THE TASKS:
1. Please copy out the kernel audit discussion word for word, everything from "Both approaches have" down to "are being audited).".
2. Write what follows next in the kernel audit discussion, starting after its final sentence.

PASSAGE PROVIDED:
-- start --
Olaf mentions, commenting on Jon's point:
> > Only if you are running with audit enabled, yes?  I don't know how
> Yes, but from a distributor's point of view we want an audit solution
> that we can enable in all our kernels without a negative impact on
> performance. We cannot do a separate audit-enabled version of every
> kernel :)

*grin* .. and to find the holy grail while you're at it ;)
I think Jon was implying 'only with audit=1 passed to the kernel',
rather than 'separate kernel'.

Pete then came in with:
> You can make use of SELinux policy files to create rules for
> generating audit records.

>From the file Pete attached, I get the impression that file-auditing is
sorta dependent on selinux. Is this the case, or would file auditing be
independent of selinux?

Both approaches have their advantages:
* The Selinux approach is a little like Windows - you have to
specifically request that a file have audit applied. This certainly
reduces both CPU usage, and audit volume, allowing you to target
specific files or directories.
- Unfortunately, this approach means that wildcard file matches are out
the window, and that controlling audit configurations is a real problem
(you have to scan through the entire file system to determine what files
are being audited).

* The in-kernel approach is a little like Solaris BSM / AIX and a few
other approaches. This means that you have a great deal of flexibility,
and are not reliant on external ACL managers.
- However, CPU and resource usage is a real problem on solaris, where
you have no filtering capability (unless you install snare for solaris
;). Turn on file auditing on solaris, and on any reasonable production
system, your audit partition soon fills with data of questionable value.
-- end --
COLLECTED MATERIAL:
-- start --
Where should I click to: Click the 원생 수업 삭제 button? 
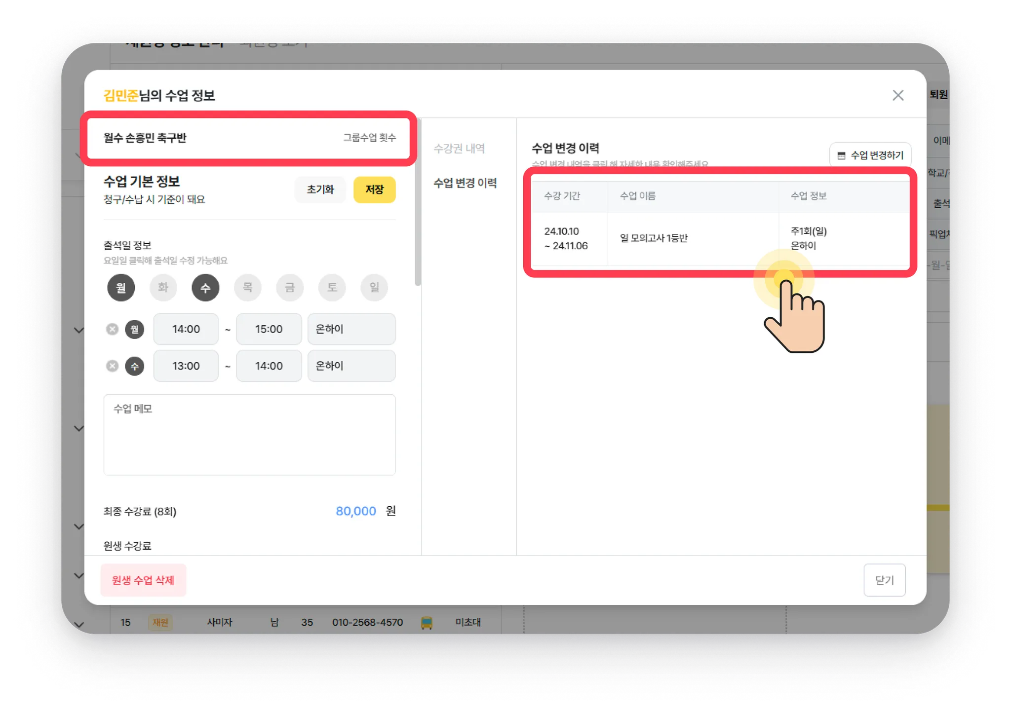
-- end --
EXERCISE RESPONSES:
1.
Both approaches have their advantages:
* The Selinux approach is a little like Windows - you have to
specifically request that a file have audit applied. This certainly
reduces both CPU usage, and audit volume, allowing you to target
specific files or directories.
- Unfortunately, this approach means that wildcard file matches are out
the window, and that controlling audit configurations is a real problem
(you have to scan through the entire file system to determine what files
are being audited).

2.
I'd go with option 2 personally. The BSM approach + reasonable
filtering, is a good move. Could we then make the SELinux file-auditing
capability a little more efficient?

So, in summary:
* Agree - Selinux dependency is probably not optimal. No problem with
selinux being dependent on audit though.
* Snare's not optimised - it passes most stuff to user space for
resolution, however, there are a few things that are worth retaining I
think:
- Tokenised, consistent audit log format, that is MACHINE readable as a
primary goal.
- Variable resource usage, dependent on administrators assertion of
criticality.
- Filtering is a very good thing, but regexps are probably an overkill
(wildcards are good).
* Decoupling from selinux, would be handy (again). If decoupled, does
selinux really NEED to do all that "auditallow * etc_t:file *;" stuff,
or can we provide a more efficient interface to allow it to 'add' a file
event into the mix? What if selinux wants to set up a event for every
file on the file system? would it try create a new event for each?
memory?

Regards,

Leigh.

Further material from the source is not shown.